TÂCHE DEMANDÉE: Extrayez mot pour mot, dans l'échange sur les pesticides reproduit ci-dessous, le passage allant de « Autre point également, on » jusqu'à « type d'application. D'accord. ».

EXTRAIT RETENU:

════════════════════

Mme Gelfand : Vous voulez savoir si nous avons mené un audit sur la question?

Le sénateur Enverga : Oui.

Mme Gelfand : Je ne crois pas.

Le sénateur Enverga : Non?

Mme Gelfand : Je ne crois pas, non.

M. Ferguson : Non, nous n'avons pas mené d'audit sur cette question précisément. Le problème est documenté dans les revues scientifiques.

Mme Gelfand : Universitaires.

Le sénateur Enverga : Nous pourrions poser la question. On parle presque toujours uniquement des poissons et de certains insectes. On devrait penser davantage aux mammifères, ou à d'autres informations, notamment sur les humains.

Autre point également, on parle d'une période de temps temporaire, disons quatre ans, mais sait-on si ces pesticides sont utilisés à grande échelle? Dans une province uniquement ou dans tout le pays? Comment ces pesticides sont-ils appliqués? Avons-nous des renseignements à ce sujet?

Mme Gelfand : Je crois savoir que chaque pesticide dispose d'information sur son mode d'application. S'il est homologué par l'ARLA, je présume que les règles qui régissent son application sont les mêmes partout au pays.

M. Ferguson : En effet, l'homologation porte sur des utilisations et des applications précises. Chaque pesticide doit être utilisé pour une application particulière. Si quelqu'un souhaite qu'un pesticide serve à autre chose, il doit présenter une demande d'homologation en ce sens.

Le sénateur Enverga : Oh, pour ce type d'application. D'accord.

Mon autre question est la suivante : à propos de ces pesticides — je sais que nous parlons des humains en ce moment —, a-t-on réalisé une étude sur leur présence dans la chaîne alimentaire? A-t-on examiné la question?

════════════════════

DONNÉES ENREGISTRÉES:

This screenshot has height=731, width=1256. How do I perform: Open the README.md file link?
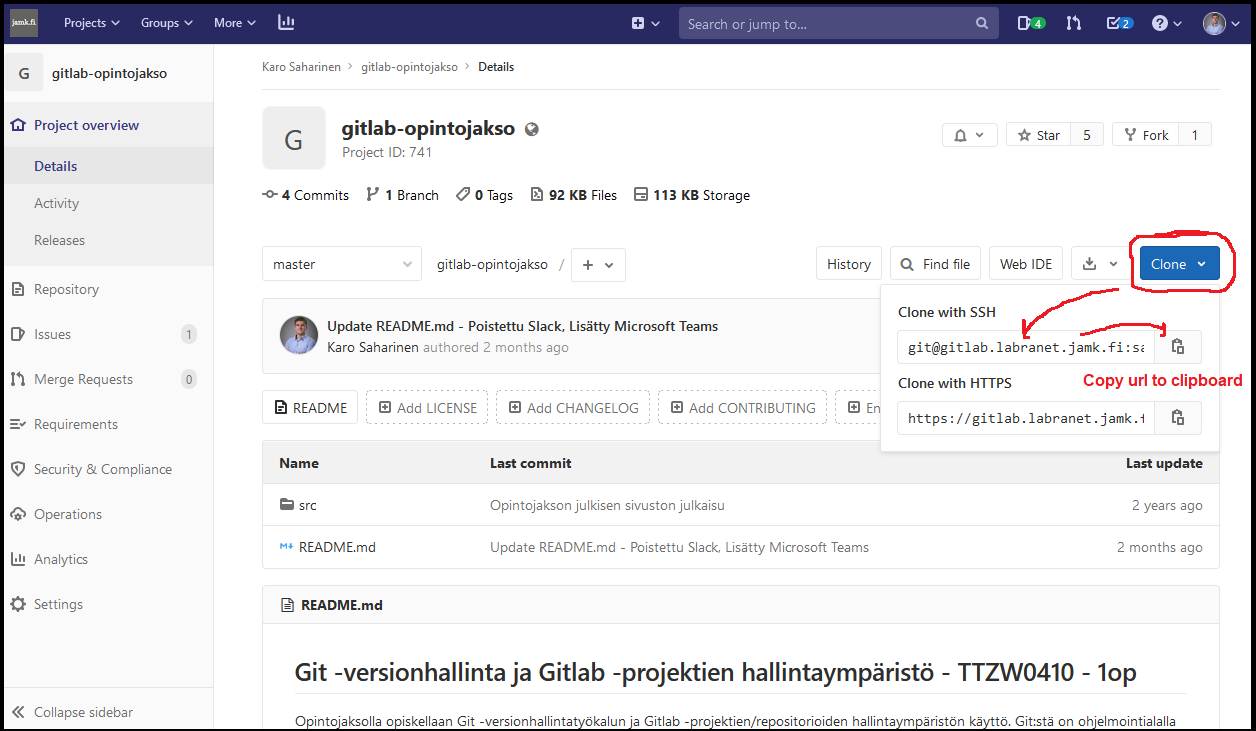(337, 547)
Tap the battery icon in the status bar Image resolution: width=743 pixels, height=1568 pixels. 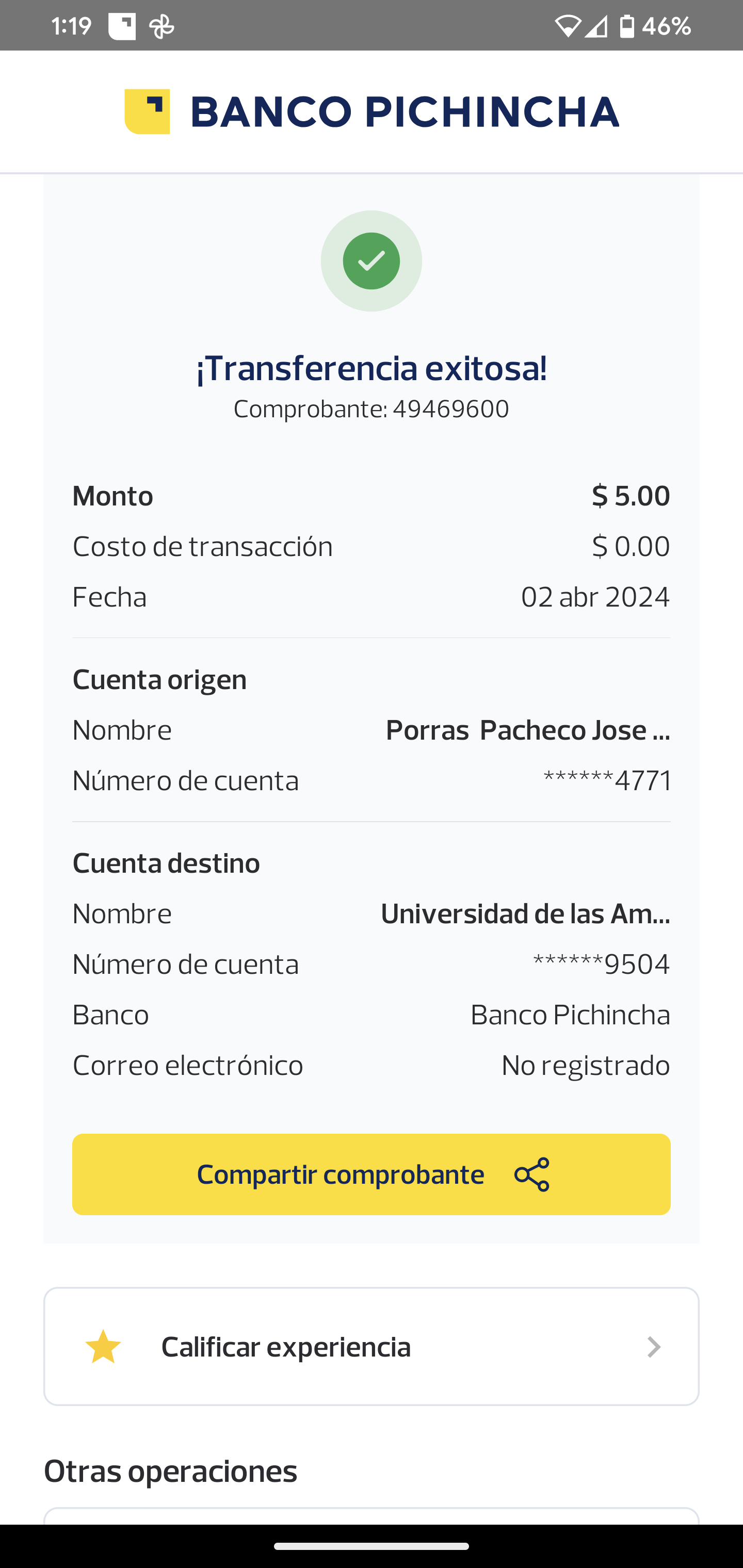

════════════════════

RÉSULTAT ATTENDU:
Autre point également, on parle d'une période de temps temporaire, disons quatre ans, mais sait-on si ces pesticides sont utilisés à grande échelle? Dans une province uniquement ou dans tout le pays? Comment ces pesticides sont-ils appliqués? Avons-nous des renseignements à ce sujet?

Mme Gelfand : Je crois savoir que chaque pesticide dispose d'information sur son mode d'application. S'il est homologué par l'ARLA, je présume que les règles qui régissent son application sont les mêmes partout au pays.

M. Ferguson : En effet, l'homologation porte sur des utilisations et des applications précises. Chaque pesticide doit être utilisé pour une application particulière. Si quelqu'un souhaite qu'un pesticide serve à autre chose, il doit présenter une demande d'homologation en ce sens.

Le sénateur Enverga : Oh, pour ce type d'application. D'accord.